Testo della pagina>
************

Non critico Pioli per partito preso come tanti milanisti, né lo elogio sempre e comunque come fanno altri, cerco di essere sempre oggettivo e in questo periodo gli do relativamente poche colpe, più che altro a causa degli infortuni che non permettono grande serenità nelle scelte(resta il fatto che dal punto di vista della gestione ha fatto i suoi errori in questo campionato), ma devo dirlo: ci prende in giro?

Partita mediocre contro un Napoli decimato, abbiamo impensierito Ospina soltanto due volte(e sarebbe dovuta finire 1-1, ma lasciamo stare). Loro hanno avuto più occasioni, e se Petagna fosse un attaccante vero avremmo preso più di 1 gol, nonostante un ottimo Tomori.
Sulla stanchezza, che sia mentale o fisica, la questione è grave: i nostri non riescono a ripartire in contropiede come si deve, rallentano il gioco quando ci sono spazi per provare a correre e fanno errori sciocchi che spesso paghiamo in fase di impostazione, di rifinitura e difensiva.

Mi trova in ampio disaccordo su tutto ciò che ha detto.


----------



## Divoratore Di Stelle (19 Dicembre 2021)

rossonerosud ha scritto:


> Non sono un Piolista di ferro, ma cosa pretendete da lui? Ma vi rendete conto del mercato che (non) gli hanno fatto?



Pretendo che schieri i migliori fin dal'inizio
Pretendo che in campo non vada solamente il suo amante
Pretendo che a seconda dell'avversario e dei giocatori disponibili,ogni tanto si cambi anche modulo
Pretendo che si incassi contro i giocatori,non che ad ogni sbaglio applauda come uno scemo e urli _dai dai dai_

Possiamo iniziare da qui.

************

Attività richieste>
1. Stabilisci se ciascuna affermazione concorda con il testo su Pioli. Rispondi sì o no e cita le parole del testo che lo dimostrano. (a) Nella partita contro il Napoli, Ospina è stato impensierito soltanto due volte. (b) L'autore del primo messaggio attribuisce a Pioli molte colpe in questo periodo. (c) Divoratore Di Stelle vuole che il modulo resti sempre lo stesso.
2. Nel testo su Pioli, quale giocatore viene definito ottimo nel primo messaggio?
3. Ripeti senza modifiche il passo del testo su Pioli: parti dalle parole "Sulla stanchezza, che" e fermati dopo "rifinitura e difensiva.".
Per svolgere questo lavoro i record non sono necessari.

Record forniti>
************

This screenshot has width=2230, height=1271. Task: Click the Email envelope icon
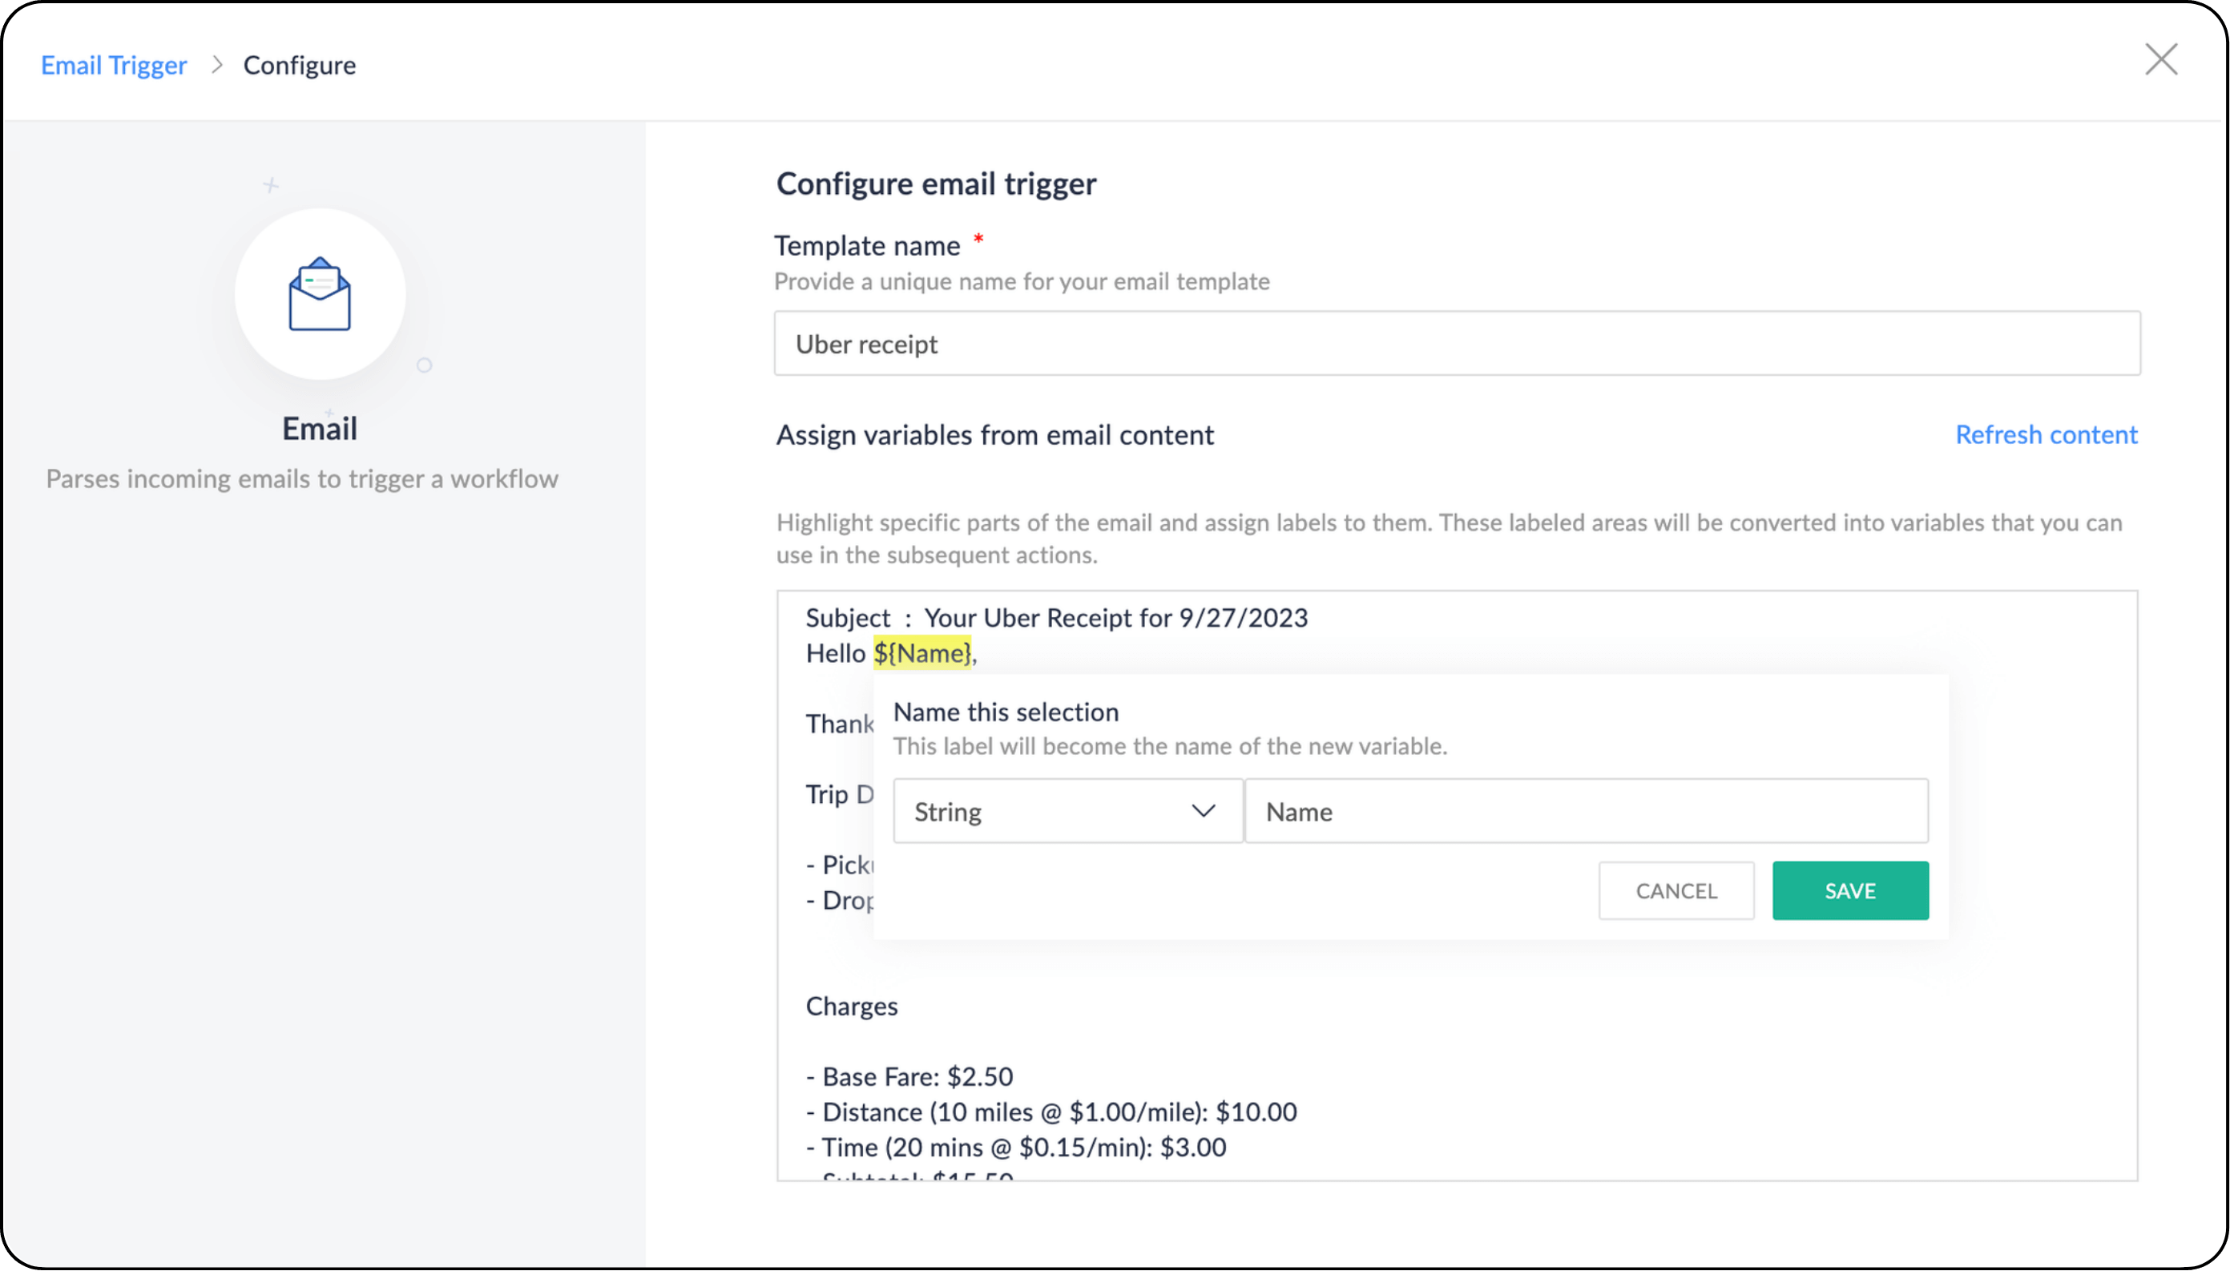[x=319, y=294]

************

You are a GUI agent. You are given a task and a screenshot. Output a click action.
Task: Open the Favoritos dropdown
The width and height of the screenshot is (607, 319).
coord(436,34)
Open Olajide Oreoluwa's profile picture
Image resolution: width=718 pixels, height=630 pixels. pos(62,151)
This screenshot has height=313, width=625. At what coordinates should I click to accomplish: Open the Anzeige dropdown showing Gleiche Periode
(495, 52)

************

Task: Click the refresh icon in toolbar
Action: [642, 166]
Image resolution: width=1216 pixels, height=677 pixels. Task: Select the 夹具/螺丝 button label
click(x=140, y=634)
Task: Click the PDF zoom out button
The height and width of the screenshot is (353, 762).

************

Soluzioni delle attività>
1. (a) Sì: «abbiamo impensierito Ospina soltanto due volte». (b) No: «gli do relativamente poche colpe». (c) No: «ogni tanto si cambi anche modulo».

2. Tomori.

3.
Sulla stanchezza, che sia mentale o fisica, la questione è grave: i nostri non riescono a ripartire in contropiede come si deve, rallentano il gioco quando ci sono spazi per provare a correre e fanno errori sciocchi che spesso paghiamo in fase di impostazione, di rifinitura e difensiva.